UNC senior Laura Bonifacio has a brother, Al, who's a nurse at Pitt County Memorial Hospital in Greenville. Al's also a reserve medic in the 805th Military Police, a part of Ft. Bragg's 82nd Airborne Corp. and one of the military units mobilized last weekend.
Al hasn't been activated yet, but Laura says the call is likely to come any day. When it does she'll have 72 hours to say her goodbyes before her brother leaves, possibly for the Persian Gulf and potential war with Iraq. Even worse, Pitt County Memorial loses a crucial member of its emergency medical staff.
The crisis in the Middle East is coming rapidly to a head. Roughly 60,000 U.S. troops are already in the Gulf region, with another 67,000 due any time.
President Bush is pressuring Iraqi officials to disclose and disarm their weapons of mass destruction, and U.N. weapons inspectors are begging for more time to conduct investigations.
But military experts are predicting that some kind of decisive action isn't far off. U.N. weapons inspector Hans Blix said Thursday that investigations teams have discovered at least 11 empty chemical warheads, and military officials already have started repositioning troops around the Middle East to protect our allies. Our soldiers are ready.

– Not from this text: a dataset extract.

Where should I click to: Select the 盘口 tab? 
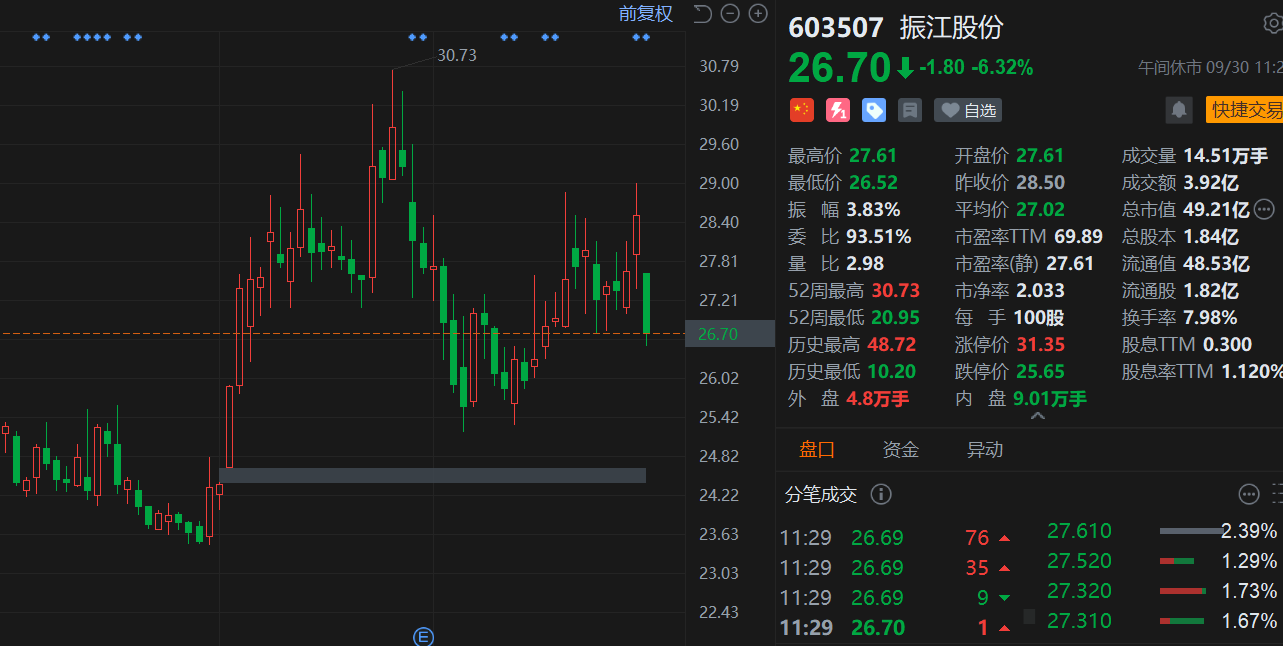(816, 450)
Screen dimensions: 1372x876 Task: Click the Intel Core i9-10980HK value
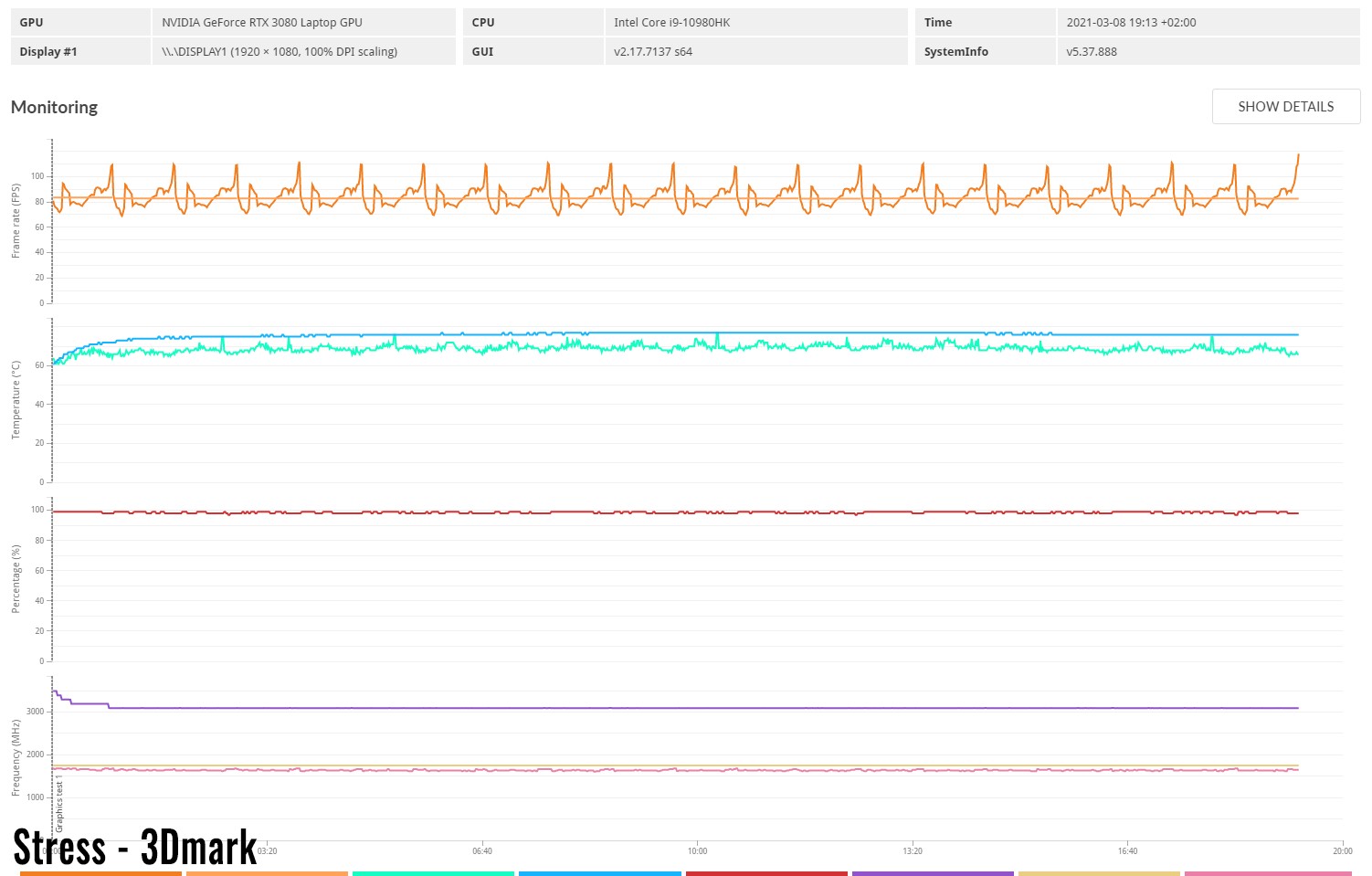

But can we say the same about the people of North Carolina?
In the six months between the mid-August 1990 buildup of Operation Desert Shield and the Jan. 15, 1991, launch of Operation Desert Storm, North Carolina contributed more than 80 percent of the troops in the Gulf and lived in fear.
Forty-seven N.C. hospitals set aside space for casualties, schools offered psychological counseling for children in military families, and churches prepared for mass numbers of funeral services as casualty predictions ranged from as low as 500 to as high as 20,000.
In hindsight the domestic buildup of support seems a bit excessive -- not counting those suffering from Gulf War syndrome, only 127 U.S. soldiers were confirmed dead in Desert Storm. But the country, at the time, was preparing for an honest-to-goodness war.